(Records about locating elements on screens)

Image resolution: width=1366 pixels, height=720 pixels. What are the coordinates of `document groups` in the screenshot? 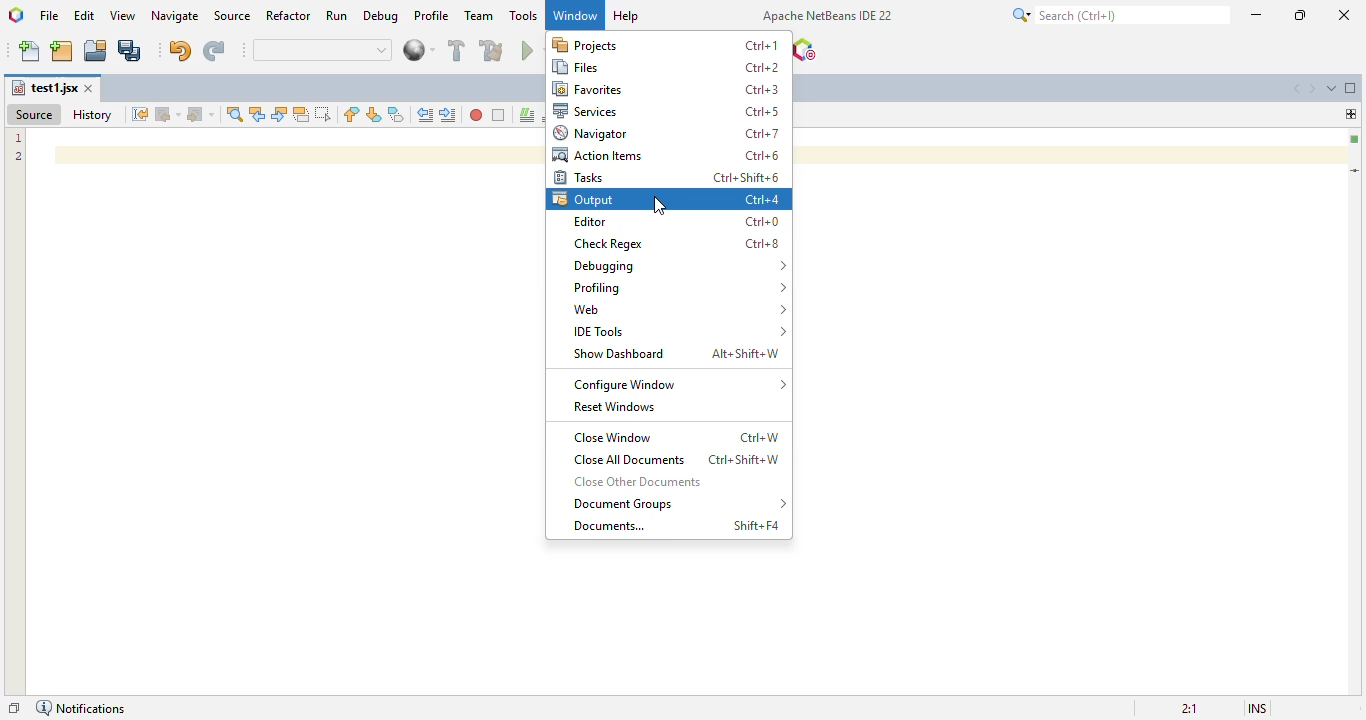 It's located at (678, 503).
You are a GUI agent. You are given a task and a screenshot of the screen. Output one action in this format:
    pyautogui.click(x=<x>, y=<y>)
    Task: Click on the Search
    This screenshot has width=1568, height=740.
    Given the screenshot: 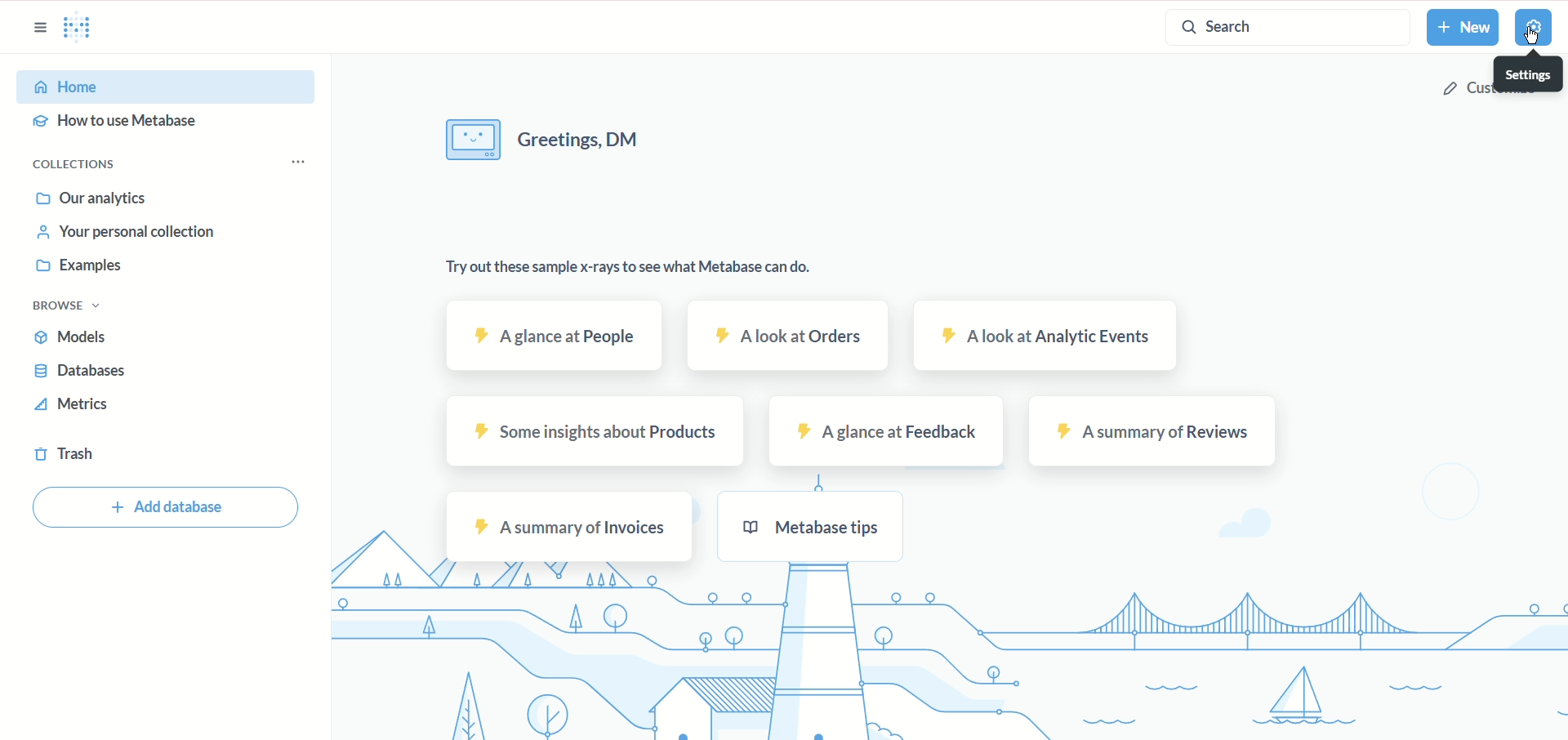 What is the action you would take?
    pyautogui.click(x=1273, y=27)
    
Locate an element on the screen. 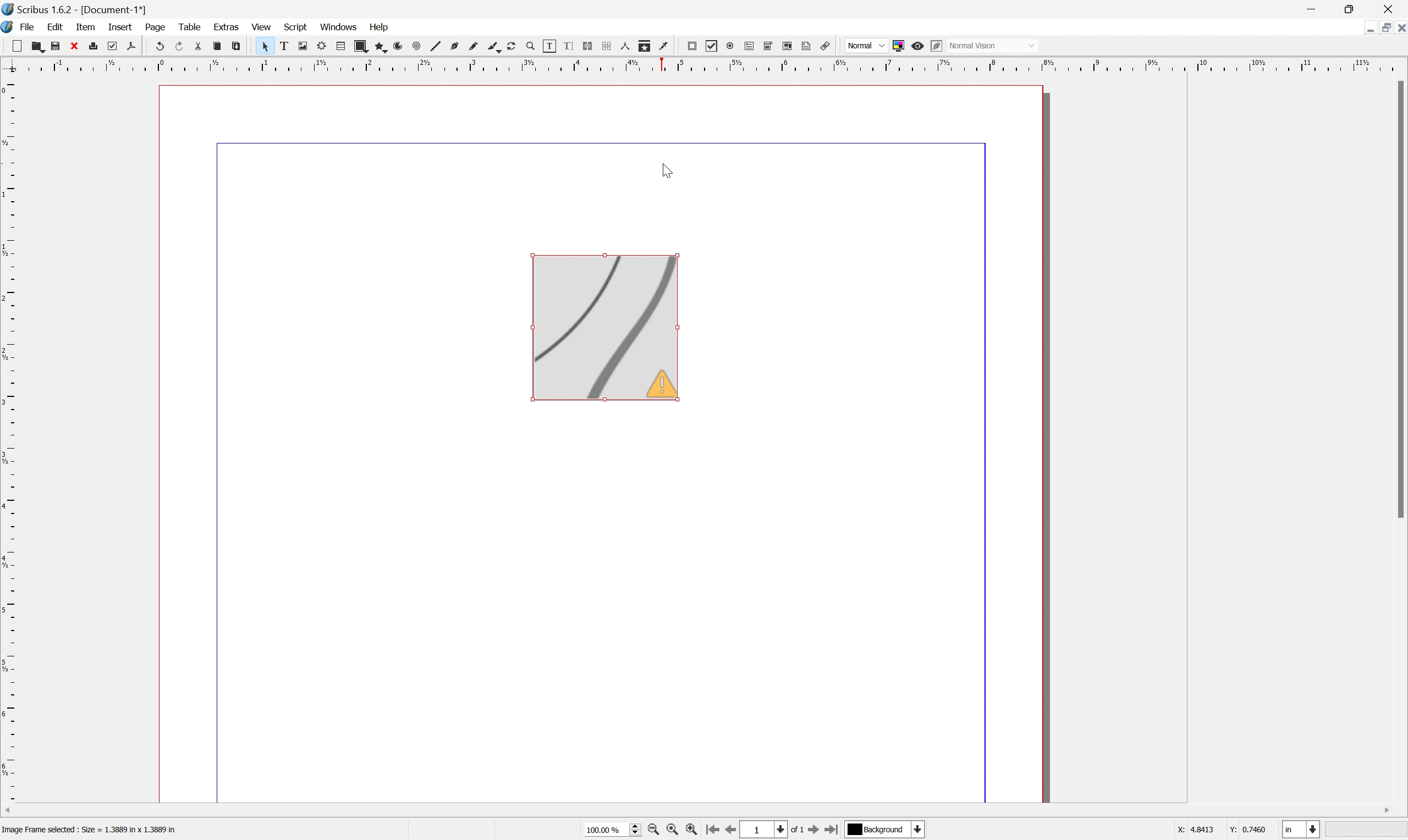 Image resolution: width=1408 pixels, height=840 pixels. File is located at coordinates (29, 26).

Exercise aim
Can you echo the lines from the one with "You are a GUI" up to and including the one with "This screenshot has", word for word?

Exercise output
You are a GUI agent. You are given a task and a screenshot of the screen. Output one action in this format:
    pyautogui.click(x=<x>, y=<y>)
    Task: Click on the Search
    This screenshot has width=1568, height=740.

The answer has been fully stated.